Do: Use social media

Practically every millennial has at least one or two social media accounts. In fact, a majority of Millennials are on Facebook according Pew Research Center. The same study found that most Millennials also use Instagram and YouTube on a regular basis.Millennial on smartphone

However, most users don’t spend equal time on every platform and might gravitate toward one site over the others. In fact, some users go months without touching their Facebook pages. This is particularly true if they’re trying to avoid annoying relatives or that friend from high school who sells essential oils now.

That’s why it’s important to know where your audience is and how they use their favorite platform. Are they mostly keeping up with their friends? What about the subjects that interest them, like hiking or cooking? The possibilities are endless and may require market research before you tap into a new platform for your business.

On top of your social media presence, consider adding a listing for your business on Google My Business. With this feature, you can list where your business is, links to your website, your address, your phone number and more. Your customers can also post reviews about their experience, but this can be a double-edged sword.

A lot of your potential customers, including millennials, use Google My Business to find businesses like yours. If you don’t have one, they may wonder why—if they even know your operation exists.

 

 

Don’t: Be tactless

As the old saying goes, read the room.

There are very few businesses that can get away with posting self-promotional material in the typical grassroots social media movement. Countless brands have made the mistake of misusing hashtags in attempts to gain social media clout, only for it to blow up in their faces and have the opposite effect.

National Doughnut Day with Manderfield's Bakery

One of the more famous examples comes from DiGiorno, which made the big mistake of using the #WhyIStayed hashtag on Twitter to promote their pizzas. The hashtag was trending because it was a grassroots discussion around domestic violence, wherein survivors told why they stayed in their dangerous relationships. Criticism for the pizza company was swift.

On the other hand, there are moments where it’s okay to use hashtags in your marketing. Social media holidays like National Doughnut Day or National Cheeseburger Day are a great way to get creative and have fun with your branding. Sunset Hill Stoneware does this with its unique coffee mugs whenever the occasion calls for it, and it’s a fun way to engage with your fans on social media.

On a related note, NEVER try to advertise or ask for responses on serious subjects in emojis. This comes off as condescending and out of touch. Many have tried over the years, from businesses to politicians, but few have succeeded.
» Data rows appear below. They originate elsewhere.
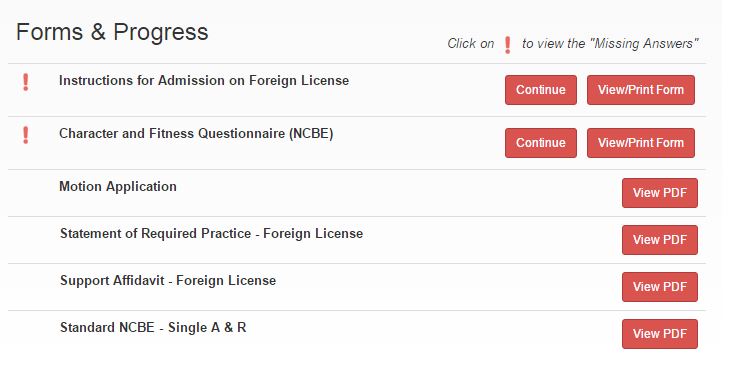View PDF for Statement of Required Practice
Viewport: 747px width, 380px height.
pyautogui.click(x=660, y=240)
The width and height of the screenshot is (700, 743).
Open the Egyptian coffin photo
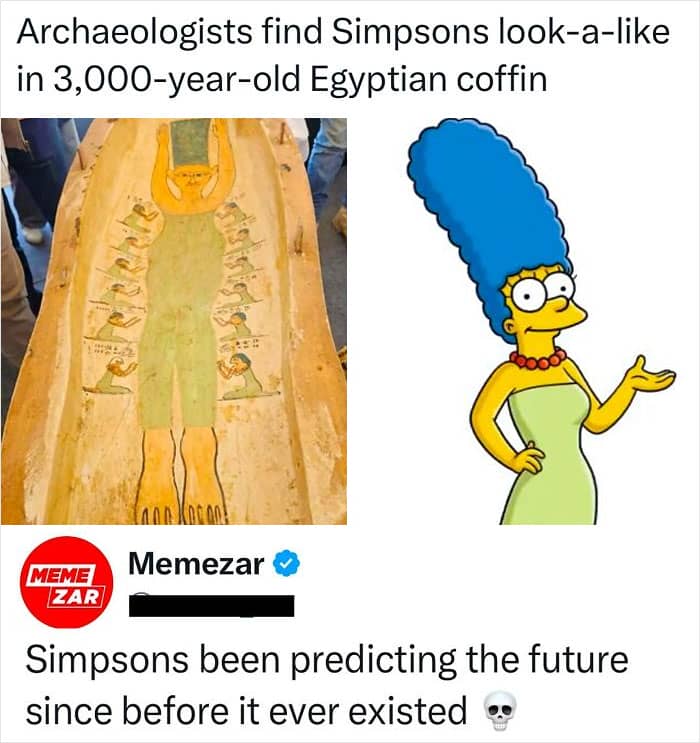[x=173, y=321]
Most were just mocked.

But, always make sure you know what you’re stepping into before sounding off on social media. Failure to do so could damage your brand’s reputation beyond repair in a matter of minutes. Just ask SpaghettiOs about their Twitter post on Pearl Harbor Remembrance Day.

Don’t: Be patronizing

Nobody likes to be talked down to, especially if you’re trying to sell them something. Trying to seem hip by asking your fans to respond using emojis or memes is just asking your business to look out of touch.
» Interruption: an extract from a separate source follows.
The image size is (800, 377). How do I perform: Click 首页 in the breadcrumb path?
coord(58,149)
There are some exceptions to this rule, if you’ve spent time establishing your brand as being fun or having a sense of humor. If you’ve dedicated time to building your brand this way though, you probably know if you can get away with using this type of content with your audience.

No matter what, stay true to your branding. Millennials are as diverse and intelligent as any other generation your business markets to, so speaking at their level is no different from how you’d speak to anyone else you want as a customer. Using a drastically different tone when creating content for them won’t make you sound hip. You’ll just sound awkward or out of touch.